TM Forum
- Predecessor: OSI/Network Management Forum TeleManagement Forum IPsphere Forum
- Formation: 1988; 37 years ago
- Type: Non-profit
- Key people: Nik Willetts (CEO); Rachel Yoxen (CFO); Steffen Roehn (Chairman of the Board);
- Website: www.tmforum.org

= TM Forum =

Industry association for telecommunications companies

TM Forum is a global industry association for service providers and their suppliers in the telecommunications industry. Members include communications and digital service providers, telephone companies, cable operators, network operators, cloud providers, digital infrastructure providers, software suppliers, equipment suppliers, systems integrators, and management consultancies.

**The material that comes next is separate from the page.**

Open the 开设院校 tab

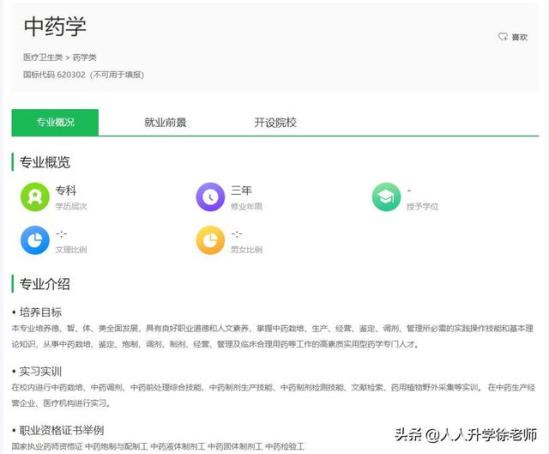(x=275, y=122)
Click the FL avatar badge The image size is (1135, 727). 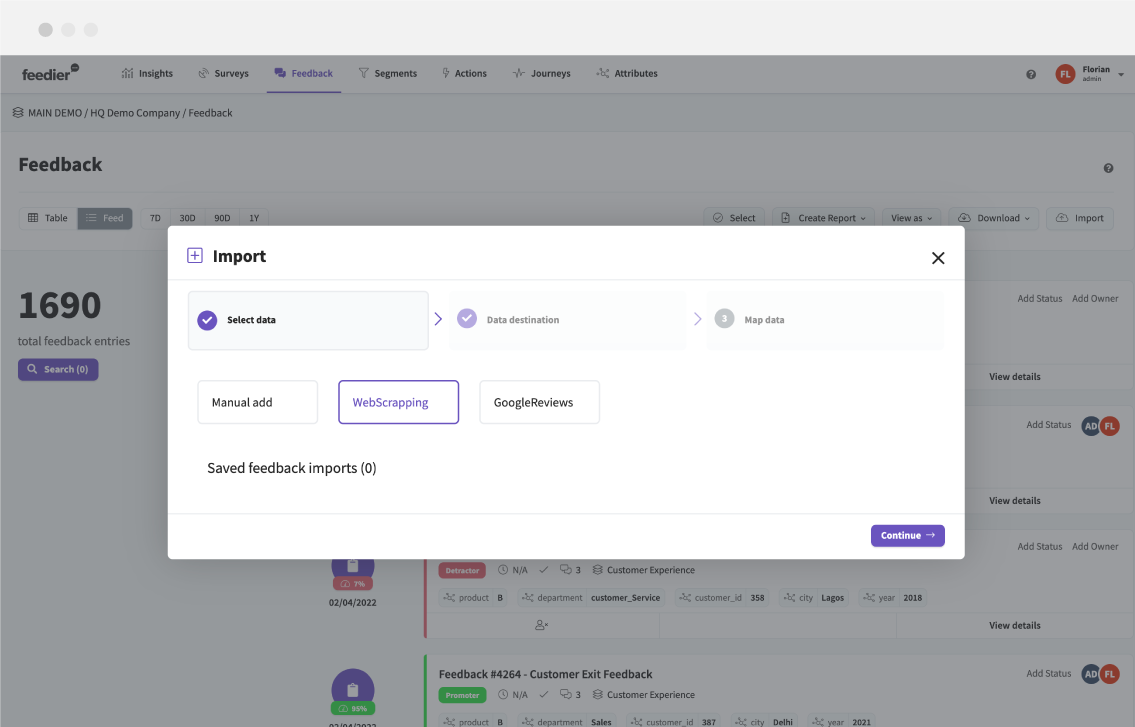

The Forum has 800+ member companies (including the world's 10 largest telecommunications service providers) that collectively generate US$ 2 trillion in revenue and serve 5 billion customers across 111 countries.

== History ==
TM Forum was founded as the OSI/Network Management Forum in 1988 by eight companies to collaboratively solve systems and operational management issues with the OSI protocols.
In 1998 the name was changed to the TeleManagement Forum. In 2008, the organization changed its name to TM Forum.

==Conferences & Events==
TM Forum hosts a variety of digital and in-person events year-round.

In September 2022, TM Forum held its first in-person event post Covid-19 pandemic when Digital Transformation World (DTW) 2022 opened doors at the Bella Center, Copenhagen.
- DTW23 - Ignite returned to Copenhagen 19–21 September 2023 and DTW24 - Ignite is back in Copenhagen 18-20 June 2024
- DTW Asia 2023 took place in Tokyo in Jan 2024. Mumbai and Indonesia are next in March 2024
- Accelerate is a collaborative event where members come together to work with like-minded peers and industry experts on projects covering AI, data analytics, customer experience management, digital ecosystems, Open APIs, and more. TM Forum hosts both in person and virtual Accelerate events throughout the year.
- TM Forum Local events are networking events held in locations around the world.
- Digital Leadership Summits are invitation-only workshops held in locations around the world.